Battles over the Valley's 24th and 27th congressional districts will top the local ticket on Tuesday's ballot, with both races featuring freshmen incumbents in campaigns stewing with charges and countercharges of lies and dirty tricks.
The Democrats in the two congressional campaigns, banking on a voter backlash over the Clinton scandal, have gone on the offensive and attacked their Republican opponents for supporting an open-ended impeachment inquiry by the GOP-led Congress.
Most of the attacks have been delivered via political mailers, the campaign tactic of choice by the vast majority of Valley candidates running for state and federal office.
Meanwhile, the candidates' supporters have been hard at work to ensure that voters turn out on election day--delivering the word to get out and vote through phone banks and a door-to-door push.
"Everybody is talking turnout, turnout, turnout this year," said Mike Madrid, political director of the California Republican Party. "The reality is that a lot of the votes have already been cast."
According to Madrid, his party sent 2 million absentee ballot request forms to its members throughout the state. He said 20% responded.
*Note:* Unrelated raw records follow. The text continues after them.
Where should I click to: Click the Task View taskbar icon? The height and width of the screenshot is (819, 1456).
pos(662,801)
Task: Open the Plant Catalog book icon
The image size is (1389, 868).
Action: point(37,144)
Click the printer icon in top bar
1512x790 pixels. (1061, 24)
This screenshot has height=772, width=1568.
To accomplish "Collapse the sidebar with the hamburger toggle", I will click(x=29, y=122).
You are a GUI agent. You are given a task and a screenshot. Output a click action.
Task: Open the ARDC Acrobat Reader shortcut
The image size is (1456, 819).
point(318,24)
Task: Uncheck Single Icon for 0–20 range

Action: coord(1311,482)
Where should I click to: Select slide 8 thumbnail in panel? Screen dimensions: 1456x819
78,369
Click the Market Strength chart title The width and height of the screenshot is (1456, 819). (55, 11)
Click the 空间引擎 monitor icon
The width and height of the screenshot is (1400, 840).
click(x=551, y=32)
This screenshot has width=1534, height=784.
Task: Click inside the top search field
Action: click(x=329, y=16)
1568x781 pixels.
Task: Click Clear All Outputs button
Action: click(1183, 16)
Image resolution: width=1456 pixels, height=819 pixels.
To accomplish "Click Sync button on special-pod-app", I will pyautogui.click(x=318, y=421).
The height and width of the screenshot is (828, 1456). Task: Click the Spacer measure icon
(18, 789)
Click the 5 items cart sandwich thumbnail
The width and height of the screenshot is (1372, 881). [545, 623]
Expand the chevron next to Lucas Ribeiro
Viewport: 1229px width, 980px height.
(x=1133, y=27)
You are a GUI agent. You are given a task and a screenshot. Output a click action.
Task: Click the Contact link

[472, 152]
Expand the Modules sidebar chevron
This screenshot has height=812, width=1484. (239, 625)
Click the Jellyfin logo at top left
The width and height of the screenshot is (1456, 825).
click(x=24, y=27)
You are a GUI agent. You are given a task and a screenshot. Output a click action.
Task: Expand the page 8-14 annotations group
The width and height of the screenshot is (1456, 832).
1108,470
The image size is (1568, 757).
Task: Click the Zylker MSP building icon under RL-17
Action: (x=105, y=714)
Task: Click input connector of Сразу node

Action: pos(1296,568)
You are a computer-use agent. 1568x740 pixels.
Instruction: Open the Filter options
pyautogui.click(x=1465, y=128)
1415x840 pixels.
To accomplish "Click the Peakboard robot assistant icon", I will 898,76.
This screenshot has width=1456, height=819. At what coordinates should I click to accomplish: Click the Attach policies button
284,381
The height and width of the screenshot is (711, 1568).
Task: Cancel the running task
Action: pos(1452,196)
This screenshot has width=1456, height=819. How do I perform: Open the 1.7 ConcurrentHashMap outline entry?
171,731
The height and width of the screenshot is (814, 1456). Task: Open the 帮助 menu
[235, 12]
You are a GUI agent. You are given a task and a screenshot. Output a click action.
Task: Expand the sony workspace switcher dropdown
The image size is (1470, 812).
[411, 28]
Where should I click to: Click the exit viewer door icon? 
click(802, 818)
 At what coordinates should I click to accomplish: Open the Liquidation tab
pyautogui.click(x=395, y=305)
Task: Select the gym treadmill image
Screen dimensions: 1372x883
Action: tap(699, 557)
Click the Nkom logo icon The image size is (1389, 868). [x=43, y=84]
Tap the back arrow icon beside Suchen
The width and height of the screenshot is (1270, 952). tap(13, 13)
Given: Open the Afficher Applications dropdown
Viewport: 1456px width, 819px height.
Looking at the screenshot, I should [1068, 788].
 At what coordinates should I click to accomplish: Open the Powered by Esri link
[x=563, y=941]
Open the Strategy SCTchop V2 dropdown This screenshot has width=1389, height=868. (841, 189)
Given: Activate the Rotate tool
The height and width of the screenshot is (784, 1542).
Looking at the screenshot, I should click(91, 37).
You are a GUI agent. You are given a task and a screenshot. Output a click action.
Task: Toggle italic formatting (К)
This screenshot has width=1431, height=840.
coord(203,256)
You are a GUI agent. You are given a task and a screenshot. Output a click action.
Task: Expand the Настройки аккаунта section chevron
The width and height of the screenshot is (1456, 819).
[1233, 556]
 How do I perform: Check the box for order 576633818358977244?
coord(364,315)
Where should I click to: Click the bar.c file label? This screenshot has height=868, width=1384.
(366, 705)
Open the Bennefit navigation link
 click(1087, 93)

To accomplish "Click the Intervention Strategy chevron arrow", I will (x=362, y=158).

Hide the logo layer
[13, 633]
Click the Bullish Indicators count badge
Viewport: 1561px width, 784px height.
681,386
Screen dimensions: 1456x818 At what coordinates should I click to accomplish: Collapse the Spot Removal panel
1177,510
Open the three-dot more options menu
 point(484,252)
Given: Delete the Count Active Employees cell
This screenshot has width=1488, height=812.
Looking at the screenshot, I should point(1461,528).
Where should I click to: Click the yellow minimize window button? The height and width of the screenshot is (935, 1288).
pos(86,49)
"They were hitting voters two days after the president's televised speech" acknowledging his affair with former White House intern Monica Lewinsky, Madrid said. "They basically had the remote control in one hand and the absentee ballot request in the other."
But campaign consultant Allan Hoffenblum of Los Angeles said polls have shown GOP hype of the Clinton scandal may hurt, not help, state and local Republican candidates Tuesday.
"Here in California, this whole Clinton thing has been disastrous for the Republicans," said Hoffenblum, a GOP campaign advisor who also publishes the elections handicapper "California Target Book."
Fight for Congress
Democrat Barry Gordon, who is challenging Republican Rep. James Rogan of Glendale for the 27th Congressional District seat, has blanketed the district with attacks on Rogan's role in the impeachment inquiry: "Is this why we sent Mr. Rogan to Washington?" a mailer asks voters.
Rogan, a former prosecutor and Municipal Court judge, voted to launch the impeachment inquiry and also advised House Speaker Newt Gingrich on how Congress should handle the findings of the independent counsel's investigation.
Gordon said if he's elected, Rogan's role in the impeachment process would certainly "play a role." Gordon is an actor, attorney and former president of the Screen Actors Guild.
But both Gordon and Rogan agree most voters will be more discriminating and not just focus on the Clinton ordeal. Gordon called Rogan "out of sync" with voters in the district, which includes Pasadena, Glendale and Burbank, because the Republican is anti-abortion, opposes an assault weapons ban and has aligned himself with Gingrich and right-wing Republicans.
Rogan called many of Gordon's claims "distortion of my record," and responded by releasing a campaign flier attacking the Democrat's rocky personal financial history, which has included four tax liens and a filing for bankruptcy.
"I watched him for months misrepresent my record," Rogan said. "It's interesting how be began to squeal like a little stuck pig when I mentioned his financial mismanagement for the past 13 years."
Nastiness Level Rises
The political temperature is just as hot across the Valley in the 24th Congressional District, where freshman Rep. Brad Sherman (D-Sherman Oaks) is being opposed by businessman Randy Hoffman, a Republican from Thousand Oaks. The district includes their hometowns, as well as Encino, Woodland Hills, Malibu, Calabasas and Westlake Village.
The nastiness quotient in this race has moved higher with each passing day. On Friday, the Sherman campaign accused Hoffman supporters of misrepresenting themselves as Democrats and calling voters to bash Sherman. The same day, the Hoffman campaign contended that Sherman supporters were tearing down the Republican's yard signs.
Both Sherman and Hoffman have waged the bulk of their campaigns through the mail, which has proved to be expensive, and both have cried foul over how their record and political positions have been portrayed.
"Absolute lies," Sherman said of Hoffman's campaign mailers, in almost the exact words that Hoffman has used to describe Sherman's political fliers.
Last week Hoffman pumped nearly $200,000 of his money into the campaign--adding to the $550,000 the GOP candidate has already taken from his bank account. Hoffman, former president of Magellan Systems Inc., a high-tech firm in San Dimas, is worth an estimated $2 million to $7 million.